- Exercise instructions
Copy every line of the material below verbatim, without changing a single character.
***** Supplied records
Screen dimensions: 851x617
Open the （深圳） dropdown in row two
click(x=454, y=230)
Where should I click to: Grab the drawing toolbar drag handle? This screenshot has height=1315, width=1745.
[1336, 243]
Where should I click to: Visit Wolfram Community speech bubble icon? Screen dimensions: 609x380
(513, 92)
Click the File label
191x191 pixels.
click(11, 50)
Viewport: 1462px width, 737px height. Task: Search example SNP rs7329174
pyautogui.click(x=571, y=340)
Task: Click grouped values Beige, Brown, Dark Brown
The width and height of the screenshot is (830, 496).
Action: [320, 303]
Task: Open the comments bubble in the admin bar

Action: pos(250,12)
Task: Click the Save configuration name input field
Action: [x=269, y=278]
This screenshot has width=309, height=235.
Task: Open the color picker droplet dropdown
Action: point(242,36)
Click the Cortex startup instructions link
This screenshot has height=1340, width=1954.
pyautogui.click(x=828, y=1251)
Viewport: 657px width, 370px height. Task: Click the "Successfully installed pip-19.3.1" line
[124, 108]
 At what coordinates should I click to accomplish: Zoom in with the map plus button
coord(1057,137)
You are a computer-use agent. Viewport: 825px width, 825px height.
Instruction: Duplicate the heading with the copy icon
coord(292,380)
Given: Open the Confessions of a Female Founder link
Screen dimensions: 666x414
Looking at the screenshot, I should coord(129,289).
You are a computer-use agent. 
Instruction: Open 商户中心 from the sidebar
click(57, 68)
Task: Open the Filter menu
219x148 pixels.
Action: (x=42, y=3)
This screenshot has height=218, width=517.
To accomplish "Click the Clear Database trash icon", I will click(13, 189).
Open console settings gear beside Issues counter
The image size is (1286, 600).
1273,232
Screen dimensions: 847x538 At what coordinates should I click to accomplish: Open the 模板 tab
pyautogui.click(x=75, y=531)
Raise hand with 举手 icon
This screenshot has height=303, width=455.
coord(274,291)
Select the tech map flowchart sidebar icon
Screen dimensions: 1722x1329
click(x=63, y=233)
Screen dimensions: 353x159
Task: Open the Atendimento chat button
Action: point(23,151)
**********
- Answer to this problem
Screen dimensions: 851x617
Open the （深圳） dropdown in row two
click(x=454, y=230)
Where should I click to: Grab the drawing toolbar drag handle? This screenshot has height=1315, width=1745.
[1336, 243]
Where should I click to: Visit Wolfram Community speech bubble icon? Screen dimensions: 609x380
(513, 92)
Click the File label
191x191 pixels.
click(11, 50)
Viewport: 1462px width, 737px height. Task: Search example SNP rs7329174
pyautogui.click(x=571, y=340)
Task: Click grouped values Beige, Brown, Dark Brown
The width and height of the screenshot is (830, 496).
Action: [320, 303]
Task: Open the comments bubble in the admin bar

Action: pos(250,12)
Task: Click the Save configuration name input field
Action: [x=269, y=278]
This screenshot has width=309, height=235.
Task: Open the color picker droplet dropdown
Action: point(242,36)
Click the Cortex startup instructions link
This screenshot has height=1340, width=1954.
pyautogui.click(x=828, y=1251)
Viewport: 657px width, 370px height. Task: Click the "Successfully installed pip-19.3.1" line
[124, 108]
 At what coordinates should I click to accomplish: Zoom in with the map plus button
coord(1057,137)
You are a computer-use agent. Viewport: 825px width, 825px height.
Instruction: Duplicate the heading with the copy icon
coord(292,380)
Given: Open the Confessions of a Female Founder link
Screen dimensions: 666x414
Looking at the screenshot, I should coord(129,289).
You are a computer-use agent. 
Instruction: Open 商户中心 from the sidebar
click(57, 68)
Task: Open the Filter menu
219x148 pixels.
Action: (x=42, y=3)
This screenshot has height=218, width=517.
To accomplish "Click the Clear Database trash icon", I will click(13, 189).
Open console settings gear beside Issues counter
The image size is (1286, 600).
1273,232
Screen dimensions: 847x538 At what coordinates should I click to accomplish: Open the 模板 tab
pyautogui.click(x=75, y=531)
Raise hand with 举手 icon
This screenshot has height=303, width=455.
coord(274,291)
Select the tech map flowchart sidebar icon
Screen dimensions: 1722x1329
click(x=63, y=233)
Screen dimensions: 353x159
Task: Open the Atendimento chat button
Action: point(23,151)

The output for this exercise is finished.